Child Support

Child support is set according to a formula described in California Family Code § 4055. The amount of support ordered is dependent on the following factors: Each of the parties net disposable income, approximate time the high earner has physical responsibility for the children compared to the other parent, number of other children supported, costs of child care which enable a person to work or go to school, health care expenses and whether there are extraordinary expenses associated with the children. Travel expenses and costs relating to education and other special needs may be considered by a court. There are exceptions to the formula for low-income parents. You will find the actual formula in the Family Code. Lawyers and practitioners use computer software to determine the actual support levels.

New Spouse Income

In most cases, the income of a parent’s subsequent spouse or nonmarital partner is not considered in setting support.

What is Income?

Generally any income, regardless of its source, is considered by the court as being subject to support determinations. Income includes commissions, salaries, royalties, wages, bonuses, rents, dividends, pensions, interest, trust income, annuities, workers’ compensation benefits, unemployment insurance benefits, disability insurance benefits, social security benefits, and spousal support actually received from a person not a party to the proceeding to establish a child support order. The court can also consider employee benefits or self-employment benefits, weighing the benefit to the employee, any corresponding reduction in living expenses and other relevant facts. Exceptions include income from child support or public assistance which is based on “need.”

Earning Capacity

The court may consider the earning capacity of the parent in lieu of their actual earnings.

Deductions

The following deductions are permitted for calculating net income: Actual state and federal tax liability, FICA, mandatory union dues, deductions for health insurance or health plan premiums, child and spousal support to persons outside this relationship, necessary job expenses, and hardship deductions allowed by the code or by prior court decisions.

AFDC/Welfare

There are special considerations when AFDC payments are being made. See Family Code § 4071.5 & 4200 et seq. There are limitations on the applicability of time share factors, deductions from income and hardships when computing the minimum level to be paid. Payments are made as a reimbursement to the county and not the other parent.

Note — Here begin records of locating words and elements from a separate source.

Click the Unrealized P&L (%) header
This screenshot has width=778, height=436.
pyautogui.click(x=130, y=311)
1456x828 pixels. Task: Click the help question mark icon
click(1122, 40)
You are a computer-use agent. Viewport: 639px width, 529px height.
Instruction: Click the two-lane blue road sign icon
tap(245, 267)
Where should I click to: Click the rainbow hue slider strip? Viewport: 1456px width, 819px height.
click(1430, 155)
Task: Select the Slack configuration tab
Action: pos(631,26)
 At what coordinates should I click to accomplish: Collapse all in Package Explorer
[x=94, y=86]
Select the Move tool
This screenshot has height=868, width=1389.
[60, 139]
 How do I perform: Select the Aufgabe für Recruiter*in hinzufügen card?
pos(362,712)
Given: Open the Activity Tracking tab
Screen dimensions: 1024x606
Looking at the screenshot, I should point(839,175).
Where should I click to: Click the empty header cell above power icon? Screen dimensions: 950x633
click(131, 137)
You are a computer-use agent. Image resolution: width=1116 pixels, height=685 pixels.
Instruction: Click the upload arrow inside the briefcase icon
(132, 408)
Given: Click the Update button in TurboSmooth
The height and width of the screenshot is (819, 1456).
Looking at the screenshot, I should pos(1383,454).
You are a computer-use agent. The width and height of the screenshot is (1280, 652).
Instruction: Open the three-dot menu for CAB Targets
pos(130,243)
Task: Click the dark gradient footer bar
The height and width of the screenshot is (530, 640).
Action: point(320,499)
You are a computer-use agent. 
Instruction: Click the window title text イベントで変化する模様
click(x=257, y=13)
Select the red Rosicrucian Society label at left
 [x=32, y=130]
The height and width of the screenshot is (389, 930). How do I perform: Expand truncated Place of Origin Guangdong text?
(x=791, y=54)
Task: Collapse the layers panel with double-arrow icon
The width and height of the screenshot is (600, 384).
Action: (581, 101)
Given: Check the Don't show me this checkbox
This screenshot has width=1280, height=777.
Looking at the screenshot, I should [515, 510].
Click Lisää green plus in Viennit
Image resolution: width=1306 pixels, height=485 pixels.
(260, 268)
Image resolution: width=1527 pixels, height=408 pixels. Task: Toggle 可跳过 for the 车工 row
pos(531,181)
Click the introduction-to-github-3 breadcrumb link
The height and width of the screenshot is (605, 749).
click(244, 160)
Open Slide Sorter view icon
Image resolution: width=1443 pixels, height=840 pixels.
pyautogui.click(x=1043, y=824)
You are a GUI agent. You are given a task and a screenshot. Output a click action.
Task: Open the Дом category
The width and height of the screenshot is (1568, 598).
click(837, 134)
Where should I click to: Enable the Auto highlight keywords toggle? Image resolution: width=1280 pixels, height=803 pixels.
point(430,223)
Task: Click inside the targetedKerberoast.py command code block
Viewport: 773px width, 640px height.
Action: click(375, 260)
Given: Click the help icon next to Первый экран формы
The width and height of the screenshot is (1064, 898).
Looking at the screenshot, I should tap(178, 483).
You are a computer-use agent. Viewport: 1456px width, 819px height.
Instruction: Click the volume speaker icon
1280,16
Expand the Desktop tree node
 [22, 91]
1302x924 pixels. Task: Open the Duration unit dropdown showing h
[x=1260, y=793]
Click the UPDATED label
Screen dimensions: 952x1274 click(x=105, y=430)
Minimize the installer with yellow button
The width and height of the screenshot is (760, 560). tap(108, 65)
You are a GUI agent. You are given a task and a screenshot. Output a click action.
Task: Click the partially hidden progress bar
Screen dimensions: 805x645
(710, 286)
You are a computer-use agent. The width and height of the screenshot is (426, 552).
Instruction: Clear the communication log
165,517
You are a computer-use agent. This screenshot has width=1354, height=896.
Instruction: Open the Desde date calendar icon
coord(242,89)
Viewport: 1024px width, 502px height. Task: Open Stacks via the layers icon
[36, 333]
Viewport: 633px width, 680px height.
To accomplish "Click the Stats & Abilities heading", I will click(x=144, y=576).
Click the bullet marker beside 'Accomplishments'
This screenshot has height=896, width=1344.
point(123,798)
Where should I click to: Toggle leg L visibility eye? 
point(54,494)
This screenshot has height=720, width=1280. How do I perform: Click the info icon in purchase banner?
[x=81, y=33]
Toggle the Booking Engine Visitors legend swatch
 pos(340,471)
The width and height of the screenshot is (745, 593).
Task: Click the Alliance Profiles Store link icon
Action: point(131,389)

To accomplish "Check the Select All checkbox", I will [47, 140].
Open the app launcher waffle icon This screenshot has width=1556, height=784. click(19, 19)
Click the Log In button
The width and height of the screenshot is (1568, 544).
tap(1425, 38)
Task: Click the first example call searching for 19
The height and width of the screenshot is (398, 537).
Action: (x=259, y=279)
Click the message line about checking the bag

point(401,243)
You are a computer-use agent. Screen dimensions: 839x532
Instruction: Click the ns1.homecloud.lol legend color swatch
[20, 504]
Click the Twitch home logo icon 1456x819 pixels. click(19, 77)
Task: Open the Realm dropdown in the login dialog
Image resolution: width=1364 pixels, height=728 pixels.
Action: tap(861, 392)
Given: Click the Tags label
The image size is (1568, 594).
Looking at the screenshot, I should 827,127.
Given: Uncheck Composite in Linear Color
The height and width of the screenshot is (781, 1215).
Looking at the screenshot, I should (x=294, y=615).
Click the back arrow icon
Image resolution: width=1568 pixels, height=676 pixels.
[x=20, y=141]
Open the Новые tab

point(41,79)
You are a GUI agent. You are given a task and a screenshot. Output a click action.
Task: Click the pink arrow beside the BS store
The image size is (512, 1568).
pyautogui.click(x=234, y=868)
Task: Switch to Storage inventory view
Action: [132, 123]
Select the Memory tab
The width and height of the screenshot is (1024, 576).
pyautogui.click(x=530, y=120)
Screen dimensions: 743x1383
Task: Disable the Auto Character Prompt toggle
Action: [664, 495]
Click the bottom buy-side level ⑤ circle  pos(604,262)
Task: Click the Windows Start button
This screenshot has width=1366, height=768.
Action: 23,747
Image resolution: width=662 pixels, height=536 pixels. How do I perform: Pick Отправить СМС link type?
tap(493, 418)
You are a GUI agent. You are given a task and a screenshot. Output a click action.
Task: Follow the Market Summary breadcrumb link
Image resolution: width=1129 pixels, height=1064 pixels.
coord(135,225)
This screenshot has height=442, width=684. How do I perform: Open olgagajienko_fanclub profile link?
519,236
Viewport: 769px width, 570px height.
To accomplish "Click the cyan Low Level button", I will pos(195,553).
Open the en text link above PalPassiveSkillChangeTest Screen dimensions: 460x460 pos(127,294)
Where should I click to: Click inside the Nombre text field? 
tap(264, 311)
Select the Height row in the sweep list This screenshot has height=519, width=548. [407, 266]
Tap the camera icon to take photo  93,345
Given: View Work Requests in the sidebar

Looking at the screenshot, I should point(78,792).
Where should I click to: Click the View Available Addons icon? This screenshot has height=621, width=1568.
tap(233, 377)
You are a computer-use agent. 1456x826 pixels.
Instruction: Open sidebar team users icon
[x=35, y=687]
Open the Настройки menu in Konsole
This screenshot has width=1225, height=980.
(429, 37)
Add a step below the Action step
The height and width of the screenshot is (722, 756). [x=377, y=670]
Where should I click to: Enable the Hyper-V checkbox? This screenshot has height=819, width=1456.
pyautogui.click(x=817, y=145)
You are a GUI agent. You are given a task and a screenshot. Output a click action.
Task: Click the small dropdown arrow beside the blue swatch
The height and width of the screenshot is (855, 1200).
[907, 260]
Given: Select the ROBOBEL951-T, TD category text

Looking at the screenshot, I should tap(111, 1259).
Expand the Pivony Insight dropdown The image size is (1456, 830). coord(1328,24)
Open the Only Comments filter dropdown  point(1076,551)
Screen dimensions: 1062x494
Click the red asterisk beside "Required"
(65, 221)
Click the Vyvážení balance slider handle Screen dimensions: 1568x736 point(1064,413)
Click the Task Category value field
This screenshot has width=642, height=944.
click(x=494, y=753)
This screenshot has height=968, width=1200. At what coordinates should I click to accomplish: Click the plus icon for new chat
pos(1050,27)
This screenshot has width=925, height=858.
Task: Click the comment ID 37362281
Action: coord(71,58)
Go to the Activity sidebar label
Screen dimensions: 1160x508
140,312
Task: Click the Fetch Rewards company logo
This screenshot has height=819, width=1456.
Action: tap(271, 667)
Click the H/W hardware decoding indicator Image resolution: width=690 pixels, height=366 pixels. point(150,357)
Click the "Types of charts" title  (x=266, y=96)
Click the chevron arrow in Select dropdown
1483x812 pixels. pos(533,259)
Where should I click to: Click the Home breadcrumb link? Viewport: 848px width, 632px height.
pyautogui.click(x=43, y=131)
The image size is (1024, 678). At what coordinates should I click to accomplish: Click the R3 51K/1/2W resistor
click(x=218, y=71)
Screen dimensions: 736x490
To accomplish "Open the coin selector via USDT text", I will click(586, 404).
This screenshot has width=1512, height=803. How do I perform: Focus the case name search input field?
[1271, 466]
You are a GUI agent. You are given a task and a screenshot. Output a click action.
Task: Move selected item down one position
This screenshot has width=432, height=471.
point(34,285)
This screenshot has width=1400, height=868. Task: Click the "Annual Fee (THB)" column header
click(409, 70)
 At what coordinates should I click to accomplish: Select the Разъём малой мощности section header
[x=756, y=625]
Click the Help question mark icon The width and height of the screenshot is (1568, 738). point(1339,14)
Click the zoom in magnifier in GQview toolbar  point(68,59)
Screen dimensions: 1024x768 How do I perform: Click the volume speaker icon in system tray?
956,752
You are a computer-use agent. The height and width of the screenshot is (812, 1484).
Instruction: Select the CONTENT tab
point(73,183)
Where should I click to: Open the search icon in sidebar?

The vast majority of child support is paid under the Child Support Guideline. The guideline is based on a complicated mathematical formula. In fact, computer programs must be used to calculate child support under the guideline.

Duration of child support

Child support must be paid until the child becomes 18, unless the child has not graduated from high school, in which case the child support continues until the child has graduated high school or becomes 19, which ever occurs first. Presently, the law doe s not give judges the power to make a parent support a child beyond the age of 19, unless the child is physically or mentally disabled. However, the parents can agree that child support is to continue into the college years, and such an agreement will be enforced by the Family Law Court.

Wage assignment

Unless the custodial parent agrees otherwise, all child support is to be paid by a wage assignment. This means that the child support payments are to be deducted from the wages of the parent who is obligated to pay child support.